1. The objective value is the same as in the reference fluxes.

2. All exchange fluxes have the same value as in the reference distribution.

3. All non-exchange fluxes have the same sign (flow in the same direction) as the reference fluxes.

4. The sum of absolute non-exchange fluxes is minimized.

As proven in the original publication this will identify the “least-loopy” solution closest to the reference fluxes.

If you are using add_loopless this will use the method described here. In summary, it will add $$G \approx \Delta G$$ proxy variables and make loops thermodynamically infeasible. This is achieved by the following formulation.
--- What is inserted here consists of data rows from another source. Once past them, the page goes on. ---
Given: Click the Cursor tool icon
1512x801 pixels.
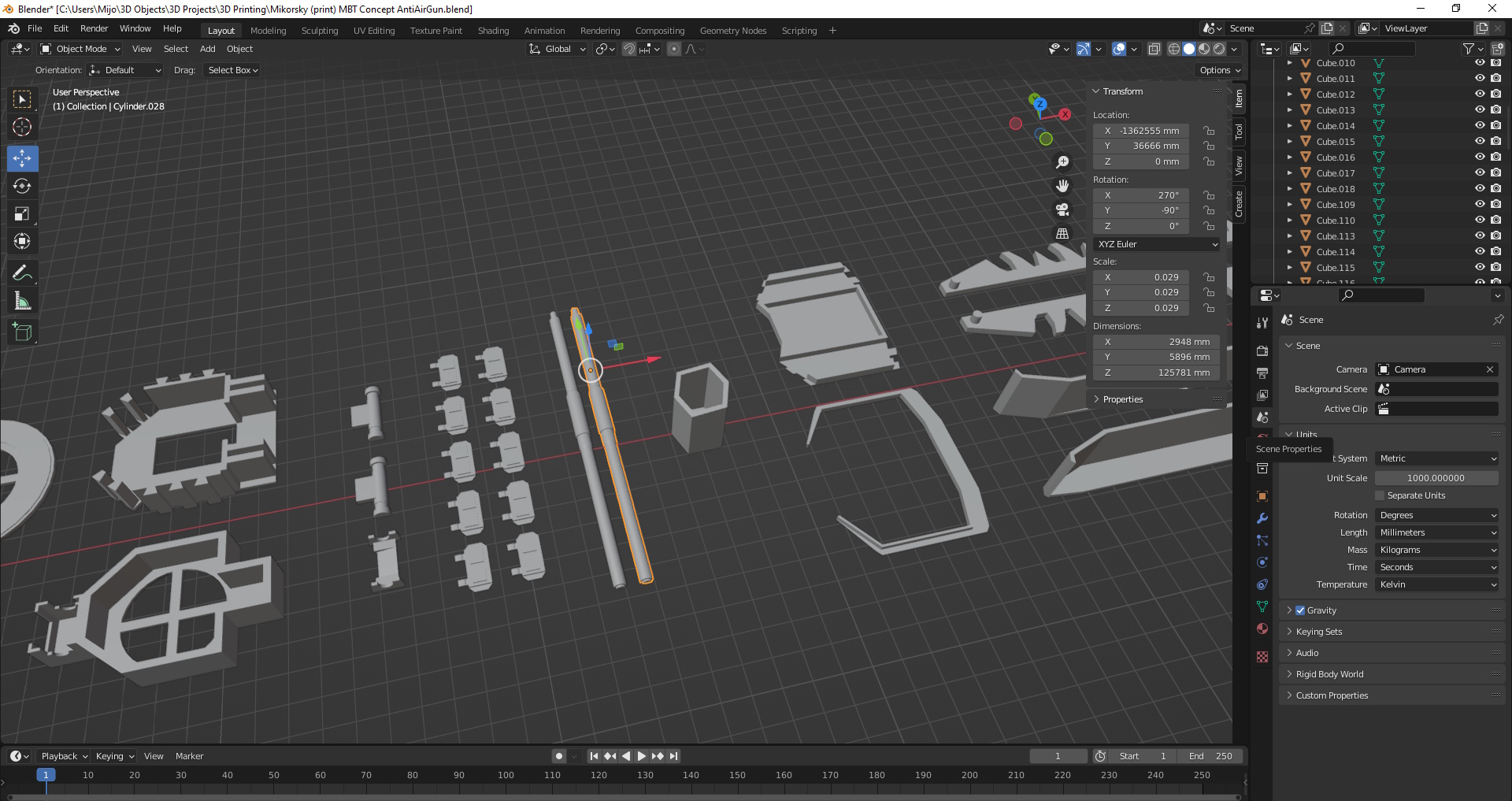Looking at the screenshot, I should (22, 127).
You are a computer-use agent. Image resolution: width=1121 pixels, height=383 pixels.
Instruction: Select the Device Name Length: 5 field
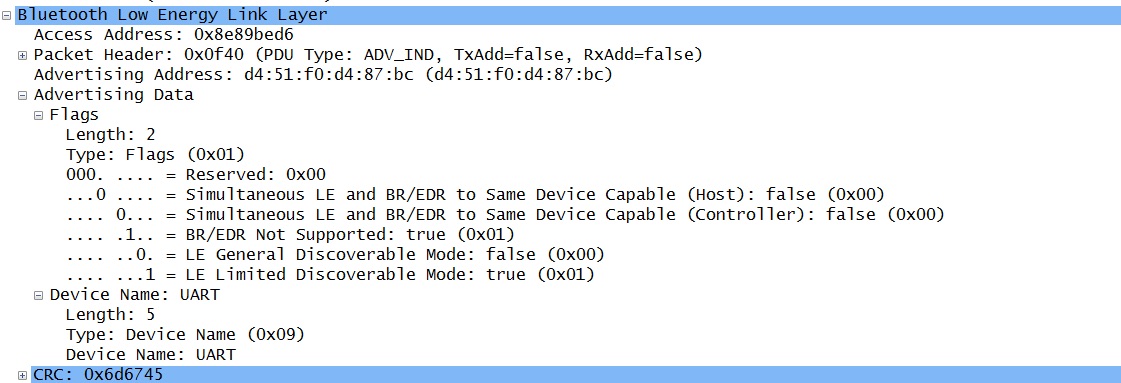(110, 314)
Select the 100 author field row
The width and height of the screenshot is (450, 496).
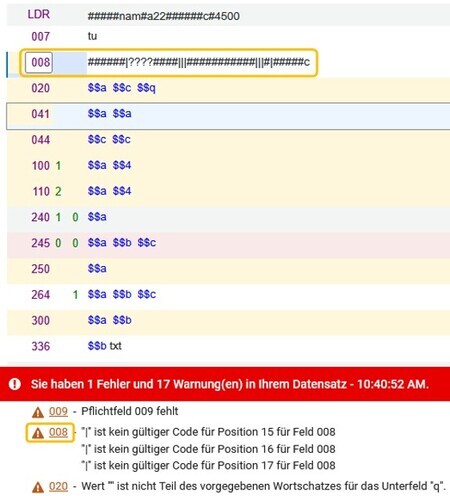click(x=228, y=165)
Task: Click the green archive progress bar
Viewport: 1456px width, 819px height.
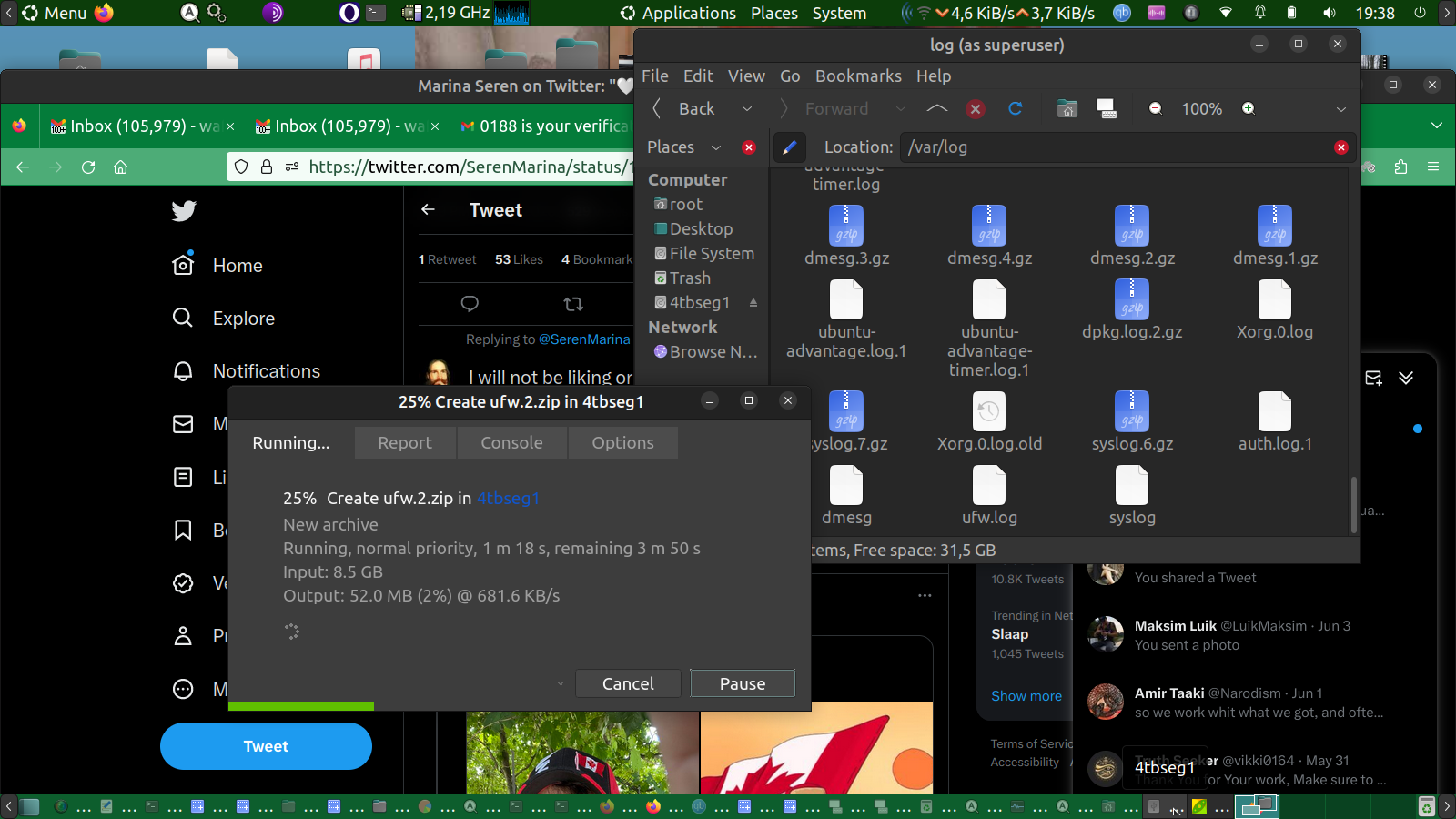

$\begin{split}\begin{eqnarray} &\text{maximize } v_{obj} \\ s.t. & Sv = 0\\ & lb_j \leq v_j \leq ub_j \\ & -M\cdot (1 - a_i) \leq v_i \leq M\cdot a_i\\ & -1000a_i + (1 - a_i) \leq G_i \leq -a_i + 1000(1 - a_i)\\ & N_{int}G = 0\\ & a_i \in \{0, 1\} \end{eqnarray}\end{split}$

Here the index j runs over all reactions and the index i only over internal ones. $$a_i$$ are indicator variables which equal one if the reaction flux flows in hte forward direction and 0 otherwise. They are used to force the G proxies to always carry the opposite sign of the flux (as it is the case for the “real” $$\Delta G$$ values). $$N_{int}$$ is the nullspace matrix for internal reactions and is used to find thermodinamically “correct” values for G.